**Records for the task:**
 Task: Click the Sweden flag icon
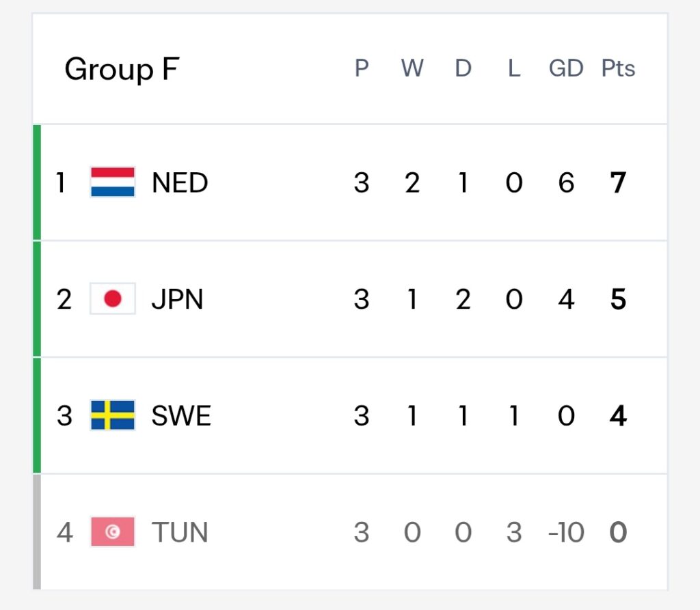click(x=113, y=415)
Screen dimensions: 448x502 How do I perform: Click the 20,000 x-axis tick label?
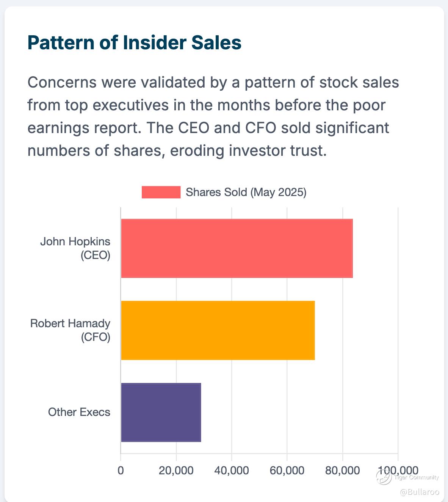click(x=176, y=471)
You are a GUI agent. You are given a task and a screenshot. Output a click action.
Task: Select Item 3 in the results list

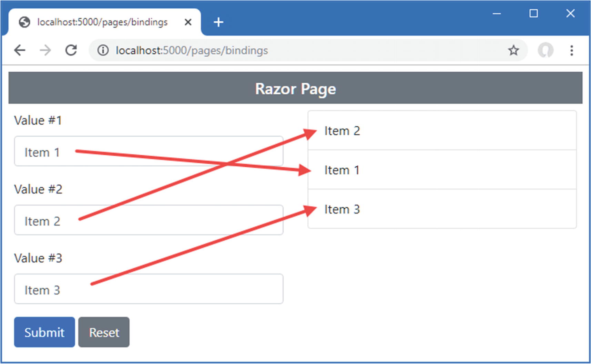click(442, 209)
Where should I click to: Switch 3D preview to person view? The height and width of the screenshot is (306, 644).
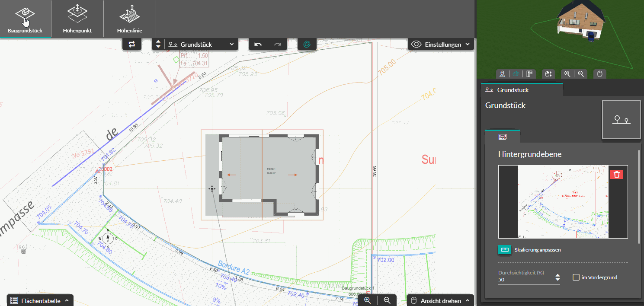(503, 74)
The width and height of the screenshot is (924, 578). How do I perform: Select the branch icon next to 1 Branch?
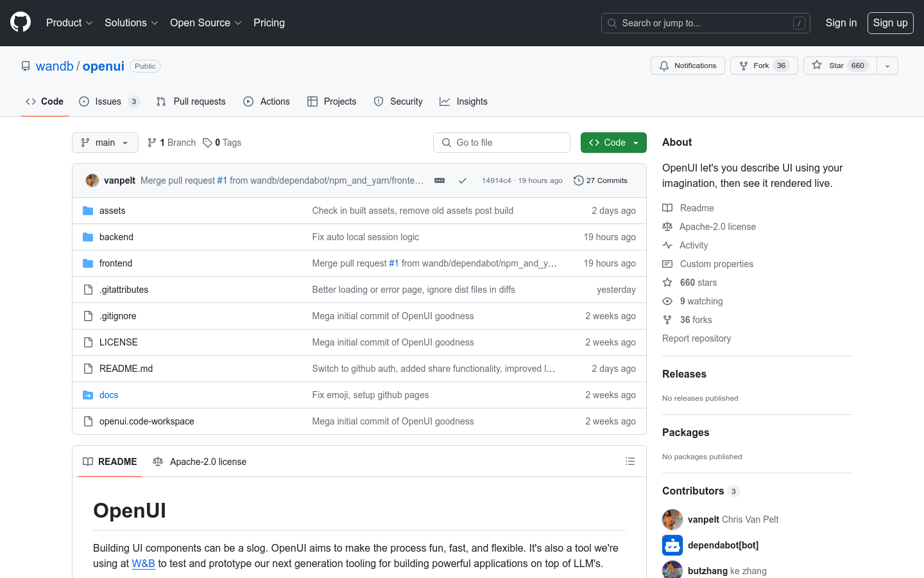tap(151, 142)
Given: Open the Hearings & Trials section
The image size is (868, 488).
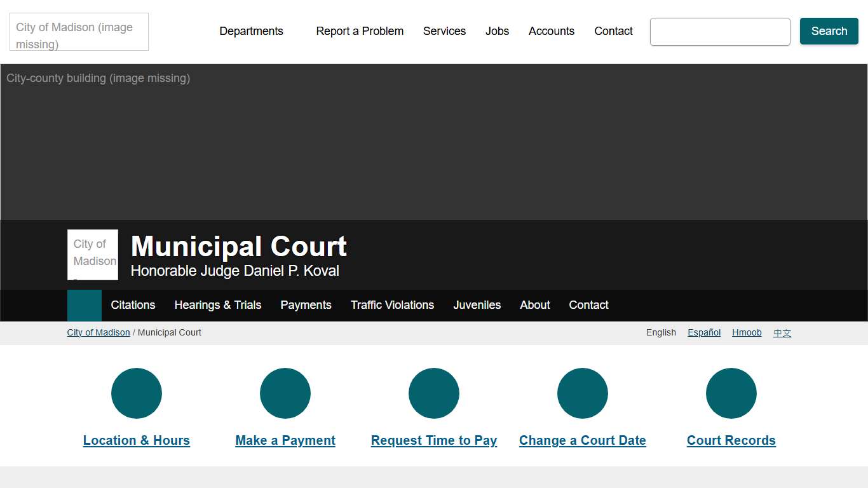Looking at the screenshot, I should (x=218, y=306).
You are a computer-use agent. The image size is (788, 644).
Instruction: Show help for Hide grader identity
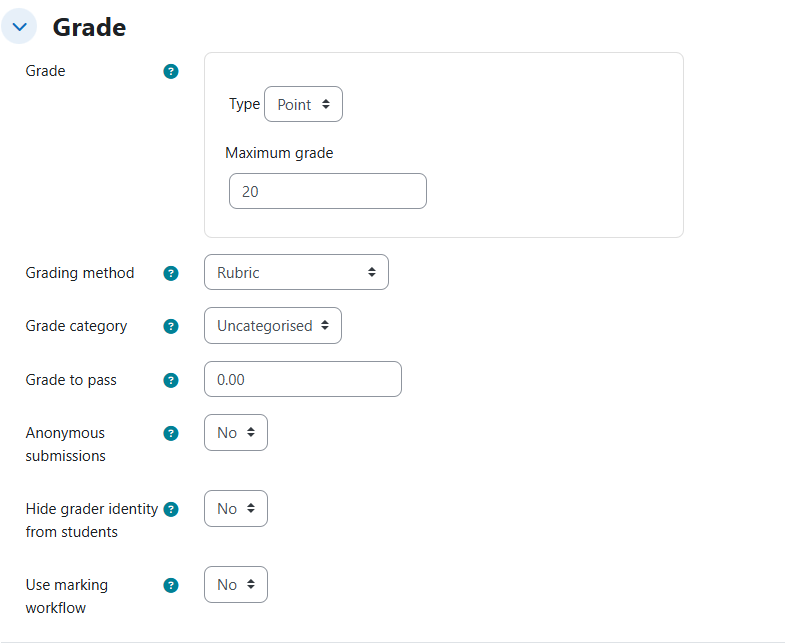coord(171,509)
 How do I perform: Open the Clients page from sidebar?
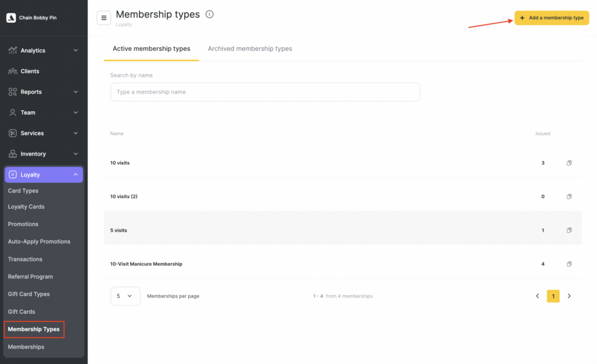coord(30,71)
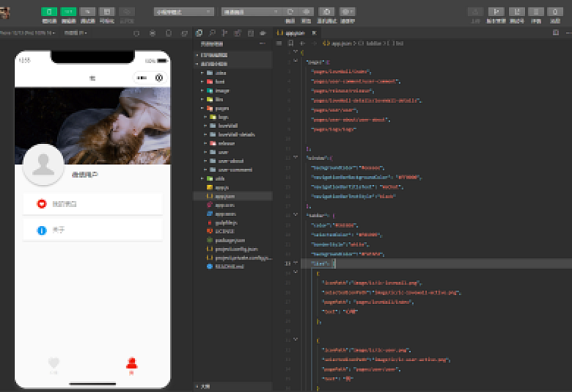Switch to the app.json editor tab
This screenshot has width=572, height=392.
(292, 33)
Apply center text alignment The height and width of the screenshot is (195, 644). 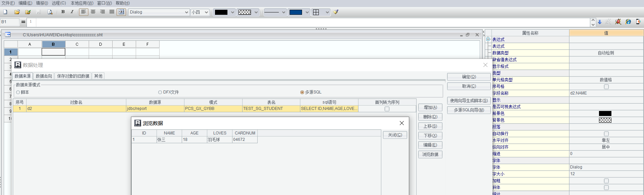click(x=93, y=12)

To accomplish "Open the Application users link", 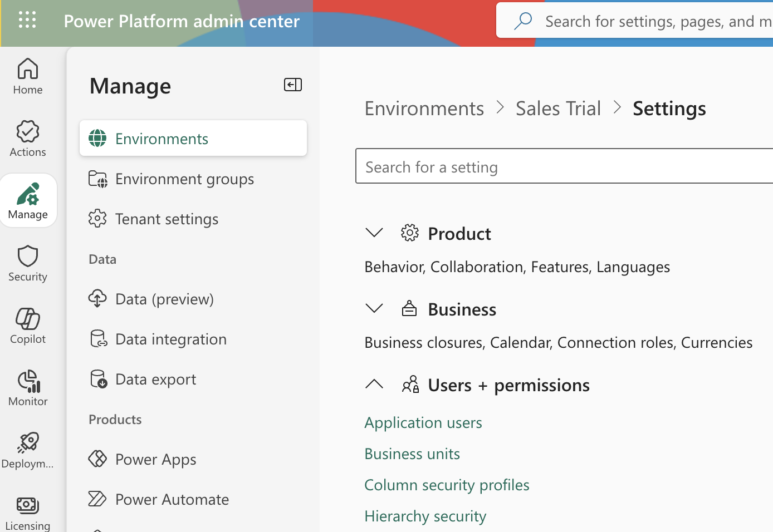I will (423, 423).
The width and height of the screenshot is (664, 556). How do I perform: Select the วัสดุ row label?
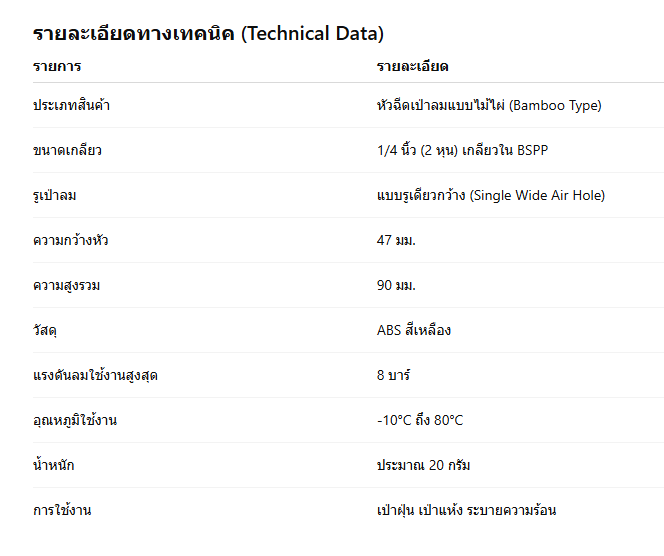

**Action item:** Say how many lines of the material contain the word "agent". Add nothing to the number.

**Exercise answer:** 2